Une solution serait d’augmenter vos tarifs de manière à faire diminuer la demande au niveau de l’offre (l’offre de routes à circulations fluides). Il est estimé qu’une tarification indirecte de vos usagers par une cotisation de 5 ¢ par litre d’essence permettrait d’atteindre votre objectif. Pour une raison inconnue, vous décidez plutôt de vous contenter d'une hausse tarifaire de 2 ¢ par litre d'essence et d’en consacrer les recettes aux versements de subventions aux transports en commun.
L’augmentation du coût d’utilisation de votre réseau routier en automobile (2 ¢ par litre d’essence consommée pour rouler) plus l’attrait plus puissant des transports en commun (à cause de tarifs réduits grâces aux subventions obtenues) réduit le nombre d’automobilistes sur vos routes. Il en résulte que, comme vous le désiriez, vos routes sont utilisées à leur pleine capacité, sans être congestionnées.
Question :
Dans cette situation, qui assumerait réellement le financement des subventions aux transports en commun?
a) Sont-ce les automobilistes, qui auraient accès à vos routes à circulations fluides à un prix moindre que ce qu’il leur en coûterait si vous n’aviez pas décidé de subventionner les transports en commun (soit 2¢ au lieu de 5 ¢ le litre d’essence)?
b) Ne serait-ce pas vous, le propriétaire des routes qui, à cause des subventions octroyées aux transports en commun, devez renoncer à des bénéfices nets de 5 ¢ par litre d’essence acheté par les automobilistes?
Si vous êtes comme moi, vous interpréterez que ce ne sont pas les automobilistes qui financeraient alors les subventions aux transports en commun, mais bien vous, le propriétaire des routes. En payant 2 ¢ par litre d’essence, les automobilistes achèteraient le droit de rouler sur un réseau routier de plus grande valeur parce que non congestionné. Dire que ces automobilistes financeraient en plus des subventions aux transports en commun m'apparaît peu sensé. C'est comme si on interprétait qu'en louant un chalet très en demande sur le bord de la mer, les locataires payaient non seulement les frais de location du chalet, mais tout ce que le propriétaire du chalet s'achèterait avec les recettes provenant de la location de son chalet.
J'estime que nous devrions même interpréter que, non seulement les automobilistes ne financeraient pas les transports en commun par une taxe de 2 ¢ de litre, ils seraient eux-mêmes implicitement subventionnés à raison de 3 ¢ le litre d’essence.
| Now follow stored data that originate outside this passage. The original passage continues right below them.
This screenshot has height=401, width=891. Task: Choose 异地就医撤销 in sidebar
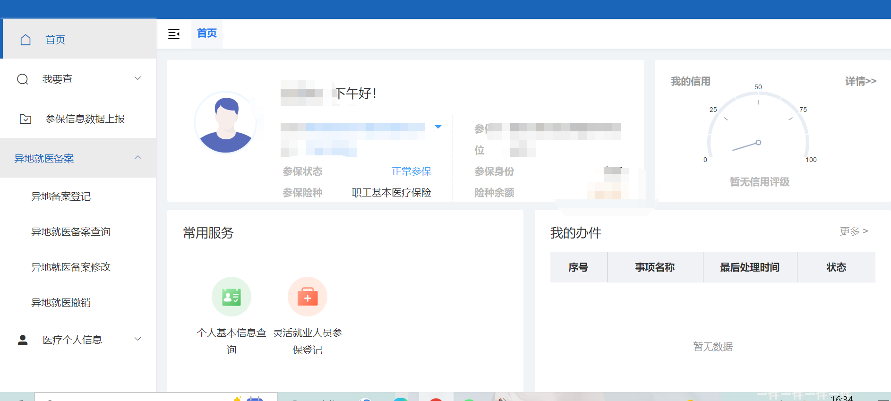(x=61, y=303)
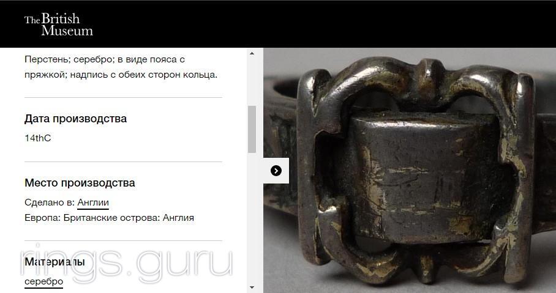Click the ring description paragraph text
Screen dimensions: 556x293
pos(121,67)
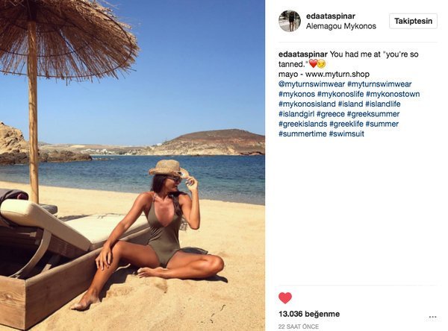
Task: Click the 22 SAAT ÖNCE timestamp
Action: pos(299,327)
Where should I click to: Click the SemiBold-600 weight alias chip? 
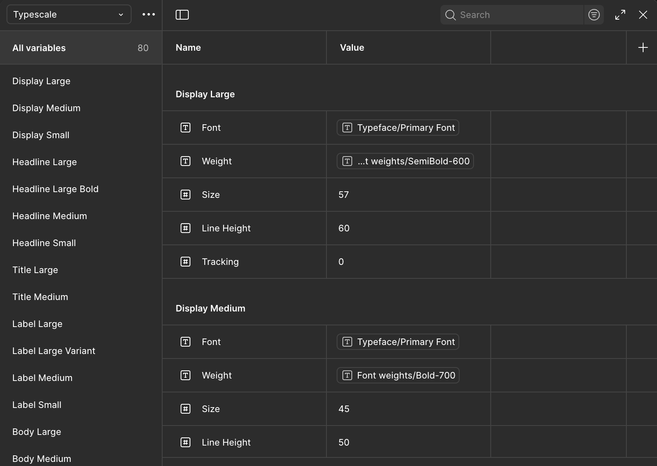[x=405, y=161]
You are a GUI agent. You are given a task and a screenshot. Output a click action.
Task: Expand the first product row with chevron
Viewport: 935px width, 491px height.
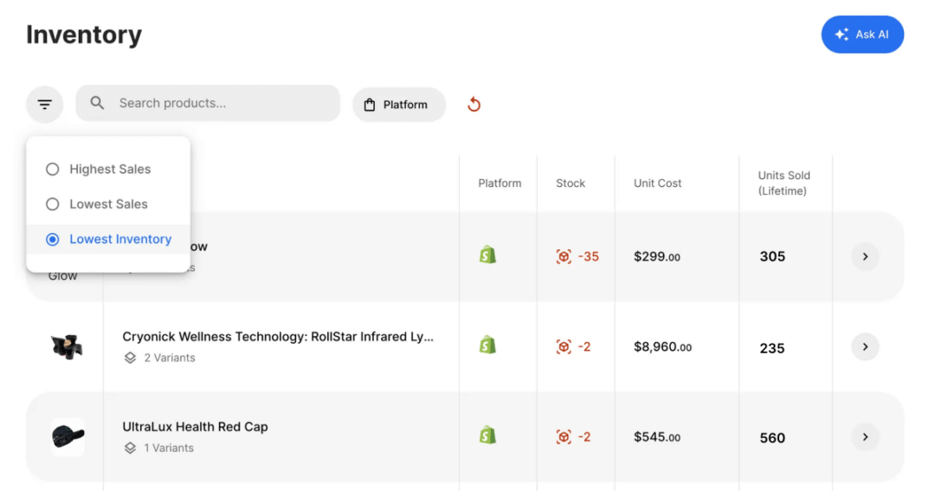tap(865, 256)
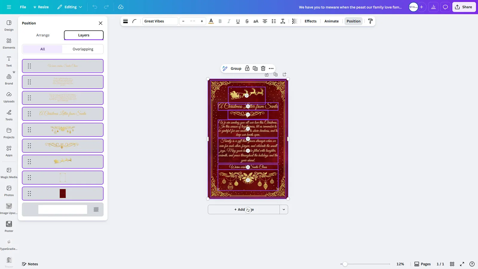
Task: Click the text color icon
Action: click(211, 21)
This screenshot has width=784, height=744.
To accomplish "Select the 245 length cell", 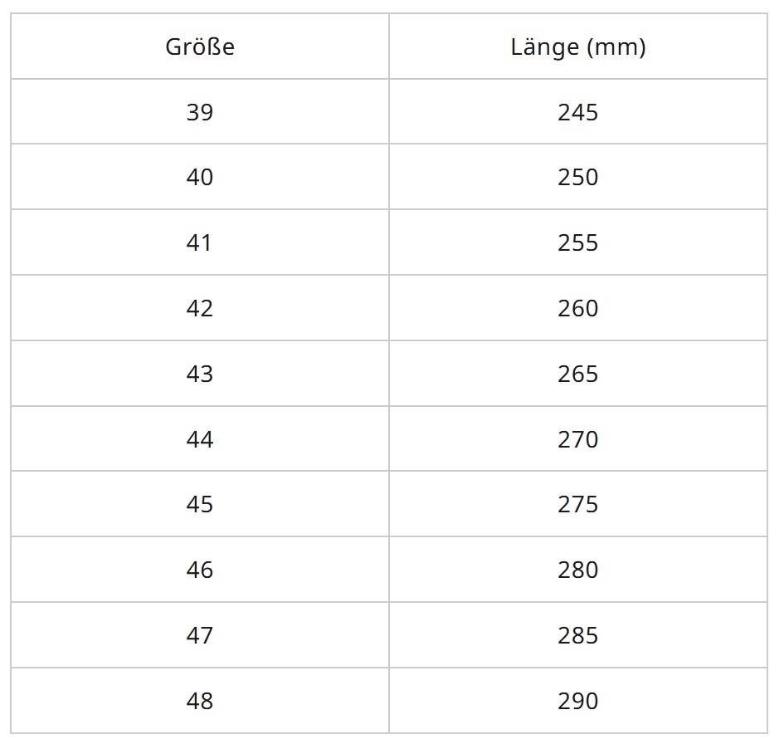I will 578,112.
Car grâce au fait que vous subventionneriez les transports en commun, les automobilistes bénéficieraient d'un réseau routier non congestionné au tarif de 2 ¢ le litre alors qu'un réseau routier de cette qualité devrait normalement leur en coûter 5 ¢ le litre.
À Montréal, une taxe de 1,5 ¢ par litre d’essence est officiellement liée au financement de subventions octroyées aux transports en commun. On prétend qu’il est normal que les automobilistes financent les transports en commun, car ces derniers favoriseraient une circulation plus fluide dont bénéficient les automobilistes. Que pensez-vous de cette interprétation de la réalité?
Ne faudrait-il pas plutôt interpréter que, comme dans l’illustration précédente, ce ne sont pas les automobilistes qui subventionnent les transports en commun, mais bien le propriétaire du réseau routier (soit le gouvernement, ou la population en général)?
Ne doit-on pas interpréter que, non seulement les automobilistes ne subventionnent pas les transports en commun, ils sont eux-mêmes implicitement subventionnés en ayant accès à un réseau routier dont le niveau de fluidité leur coûterait encore plus cher si les transports en commun n’étaient pas subventionnés?
N’est-il pas paradoxal que pour diminuer les congestions routières, on subventionne les automobilistes et les usagers des transports en commun, c'est-à-dire les seuls citoyens qui contribuent à la création de ces congestions routières? Ne serait-il pas plus logique et équitable d’octroyer aux citoyens des subventions inversement proportionnelles à leur niveaux d’utilisation du réseau routier? Autrement dit (car cela reviendrait au même, même si cela paraît moins attrayant que des subventions), ne serait-il pas plus logique et équitable de simplement appliquer le principe utilisateurs – payeurs (en se rappelant qu’un usager des transports en commun engendre davantage de congestion routière qu'une personne faisant des choix l'amenant à ne même pas utiliser le réseau routier)?
Notes
(1)
Le 9 février 2009, j’ai remplacé le texte original que j’avais affiché en juin 2008 par le présent texte plus court et plus facile à lire.